I know each of those is an integration headache but man that would be useful.
Ok so GitHub has a built in markdown editor, so the request docs could be markdown templates. Or maybe static html/js files that generate markdown request docs, and file listing responses can be markdown or more static html docs.
Were you a part of the efnet ansi/ascii scene?
There's still some of us floating around!
Great project btw, nice work!
> seafile … and nextcloud … their license is problematic
There’s nothing problematic about the AGPL, really. It protects users. It protects developers against someone taking over their projects. The only people it bothers are those who wish to take a free software project and integrate with an unfree one. That seems like a feature to me!
I even emailed Stallman about it. The only way to make a proprietary version of an AGPLv3 project is to pay the original copyright holders for a special proprietary licensing deal, thereby supporting its development. Forks don't have the same privilege.
Amazing.
Now I am wondering, would it be technically possible to build a similar app but based on the syncthing protocol?
I really like syncthing but it would be cool to have a version where you could just easily share specific files with peers.

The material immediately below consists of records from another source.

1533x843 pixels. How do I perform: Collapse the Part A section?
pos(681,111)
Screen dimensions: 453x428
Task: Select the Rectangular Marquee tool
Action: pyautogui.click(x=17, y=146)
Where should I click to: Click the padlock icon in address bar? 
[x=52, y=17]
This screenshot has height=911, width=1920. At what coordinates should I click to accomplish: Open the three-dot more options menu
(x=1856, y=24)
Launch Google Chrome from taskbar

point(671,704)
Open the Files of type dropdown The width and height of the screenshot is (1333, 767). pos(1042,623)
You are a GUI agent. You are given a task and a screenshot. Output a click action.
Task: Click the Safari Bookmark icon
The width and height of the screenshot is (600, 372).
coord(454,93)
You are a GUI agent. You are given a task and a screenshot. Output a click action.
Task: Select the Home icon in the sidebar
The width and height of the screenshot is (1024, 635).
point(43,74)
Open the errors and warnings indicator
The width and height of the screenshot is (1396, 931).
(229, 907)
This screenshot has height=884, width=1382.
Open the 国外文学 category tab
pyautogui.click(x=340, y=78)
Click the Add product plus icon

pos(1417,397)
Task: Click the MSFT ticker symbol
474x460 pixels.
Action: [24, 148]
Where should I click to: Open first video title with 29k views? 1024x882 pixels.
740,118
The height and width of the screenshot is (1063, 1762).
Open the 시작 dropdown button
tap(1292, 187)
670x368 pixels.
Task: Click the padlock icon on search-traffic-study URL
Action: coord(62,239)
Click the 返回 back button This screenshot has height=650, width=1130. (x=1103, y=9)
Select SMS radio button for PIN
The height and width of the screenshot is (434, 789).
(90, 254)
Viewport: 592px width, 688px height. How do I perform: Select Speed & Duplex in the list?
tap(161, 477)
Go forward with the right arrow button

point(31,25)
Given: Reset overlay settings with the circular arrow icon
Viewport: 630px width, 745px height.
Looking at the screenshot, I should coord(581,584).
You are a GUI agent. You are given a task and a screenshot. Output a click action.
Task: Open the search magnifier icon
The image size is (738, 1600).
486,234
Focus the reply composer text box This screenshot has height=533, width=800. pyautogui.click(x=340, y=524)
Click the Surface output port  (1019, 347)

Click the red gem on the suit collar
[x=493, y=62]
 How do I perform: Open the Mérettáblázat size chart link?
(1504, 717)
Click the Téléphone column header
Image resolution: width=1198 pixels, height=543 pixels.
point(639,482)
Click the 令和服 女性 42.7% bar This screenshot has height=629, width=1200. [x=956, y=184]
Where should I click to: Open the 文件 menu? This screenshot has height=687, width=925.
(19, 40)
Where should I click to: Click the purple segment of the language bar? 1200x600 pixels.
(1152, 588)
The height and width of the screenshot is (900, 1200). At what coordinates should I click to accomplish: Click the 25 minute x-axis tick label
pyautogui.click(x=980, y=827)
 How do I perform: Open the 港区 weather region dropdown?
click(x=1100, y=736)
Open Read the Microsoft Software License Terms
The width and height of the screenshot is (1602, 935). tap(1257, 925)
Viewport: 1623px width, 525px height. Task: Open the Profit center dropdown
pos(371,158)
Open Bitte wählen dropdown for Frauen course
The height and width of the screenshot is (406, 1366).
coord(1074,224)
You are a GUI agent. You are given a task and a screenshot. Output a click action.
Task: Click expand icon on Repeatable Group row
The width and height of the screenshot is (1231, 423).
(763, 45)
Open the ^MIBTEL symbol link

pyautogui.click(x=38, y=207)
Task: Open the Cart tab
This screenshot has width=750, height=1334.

I've also seen quite a few semi-technical youtubers make videos about it but not mentioning that it uses public relay and discovery servers usually by default (but maybe that depends on the distro). It's not a bad thing but something one should know before using it.
Never mine, it's back now.
[keeps watching video] what the fuck
By the way, the youtube video showcases this project really well.
(You know, like the neighbourhood "take-a-book, leave-a-book" little libraries, except for... digital content... It would fly an appropriate "skull + crossbones" flag...)
I created a PirateBox on a little GliNet router a while back with the intention of sharing public domain content but didn't do so beyond having a quick play around with it myself.